Some Medical Records to Go Electronic
By Jim Stafford, The Oklahoman
Jun. 12–Oklahoma has been selected as one of 12 “communities” nationwide to participate in an electronic medical records demonstration project that will be launched Monday in a presentation at the University of Oklahoma Health Sciences Center.
Kerry Weems, acting administrator of the Centers for Medicare and Medicaid Services, will announce the award of the project in a 10 a.m. ceremony along with Oklahoma Health Secretary Dr. Michael Crutcher and other community leaders.
The project offers financial incentives to doctors in each of the demonstration sites for using electronic health records in their practices. The five-year project and communities were announced this week by U.S. Health Secretary Mike Leavitt.
What would doctors receive? Up to 1,200 doctors with small- and medium-size primary care practices across the nation will receive Medicare incentives to embrace “certified” Electronic Health Records, the agency said in a news release. Doctors may earn up to $58,000 each or $290,000 per practice for the five-year duration of the project.
“The use of electronic health records and of health information technology as a whole has the ability to transform the way health care is delivered in our nation,” Leavitt said. “We believe that EHRs can help physicians deliver better, more efficient care for their patients, in part by reducing medical errors.”
Leavitt participated in an electronic health care forum with about 50 Oklahoma health care leaders in early April at the Oklahoma State Medical Association headquarters.
Focusing on patient care In a news release, the Centers for Medicare and Medicaid Services said that the project should reduce errors and improve health outcomes for an estimated 3.6 million Americans.
Last month, a group of 10 Oklahoma City area hospitals announced a project in which they would share electronic records of patients who seek treatment in their emergency rooms.
The demonstration project actually focuses on “quality of care and patient outcomes,” said Steve Mattachione, a professor at the University of Oklahoma College of Public Health.
“There is an economic and financial and business side of this, but clearly there is a clinical side about quality and outcomes, and I think doctors embrace that,” Mattachione said. “Cost savings isn’t the immediate goal. This is really about patient care.”
Deresa Claybrook, a Moore-based health care consultant, said she supports the move to electronic health records provided that patient privacy rights can be protected.
“I’m for it because I was involved with the governor’s task force that was wrapped up and involved with the Department of Human Services,” Claybrook said. “I think it would be an honor for us to be a leader and in the forefront of this to see how it’s going to go.”
Keeping records updated Physicians and doctors also have some liability concerns and certain laws need to be changed to protect them, Claybrook said.
Another concern is that of the patients, who may see at a doctor at a hospital emergency room and then at a clinic a week later. Is the patient responsible for updating the medical records at each location if electronic records aren’t universal?
“Where is the patient involved in the process?” she said. “How does that impact the patient? If we fully had an (electronic health record) and Norman Regional can then communicate and talk to that minor emergency clinic, then great. I think an EHR is where we need to be.”

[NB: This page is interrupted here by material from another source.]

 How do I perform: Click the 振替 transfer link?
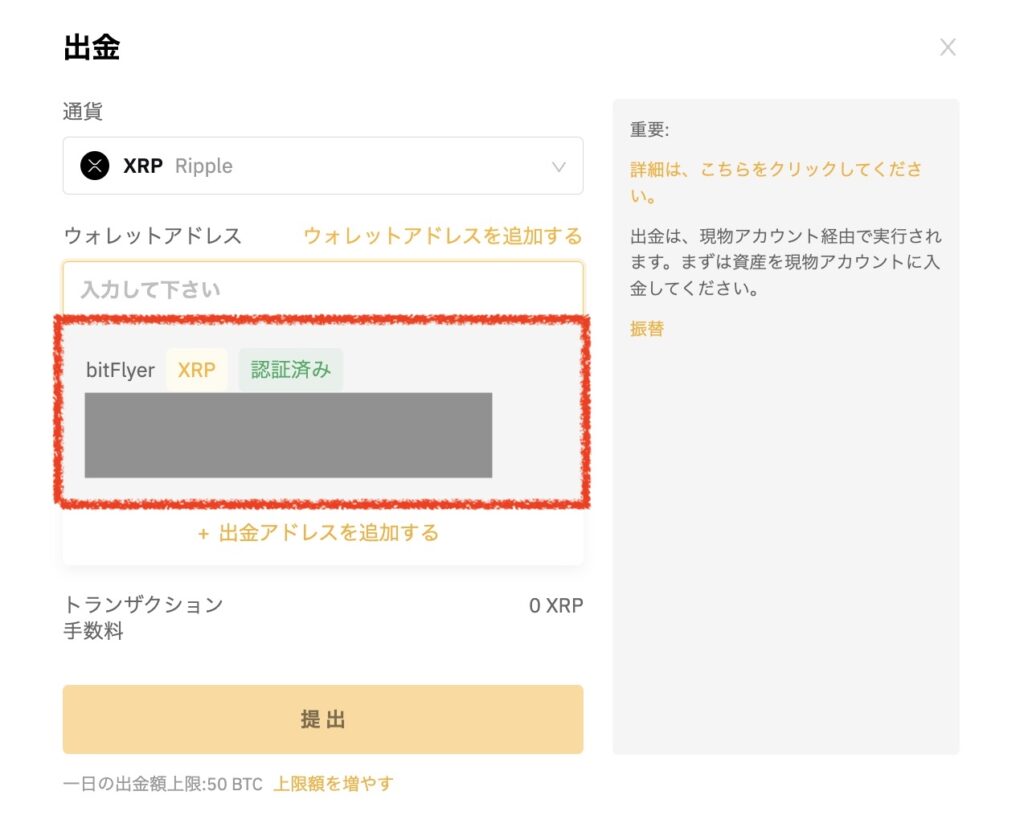pyautogui.click(x=647, y=328)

Claybrook offers a product called Health Care Tracker for patients who want to arm themselves with their own digital record of their health care records.
“My product kind of fits the gap, because we’re not there (yet),” she said. “We’re still talking about task force and pilot projects.”
In the Centers for Medicare and Medicaid Services news release, the agency said the electronic health records project would be implemented in two phases.
It will begin working with partners in four Phase 1 communities in the coming months to develop site-specific recruitment strategies, with recruitment of physicians to begin the fall. For Phase II sites, the activities will begin in 2009.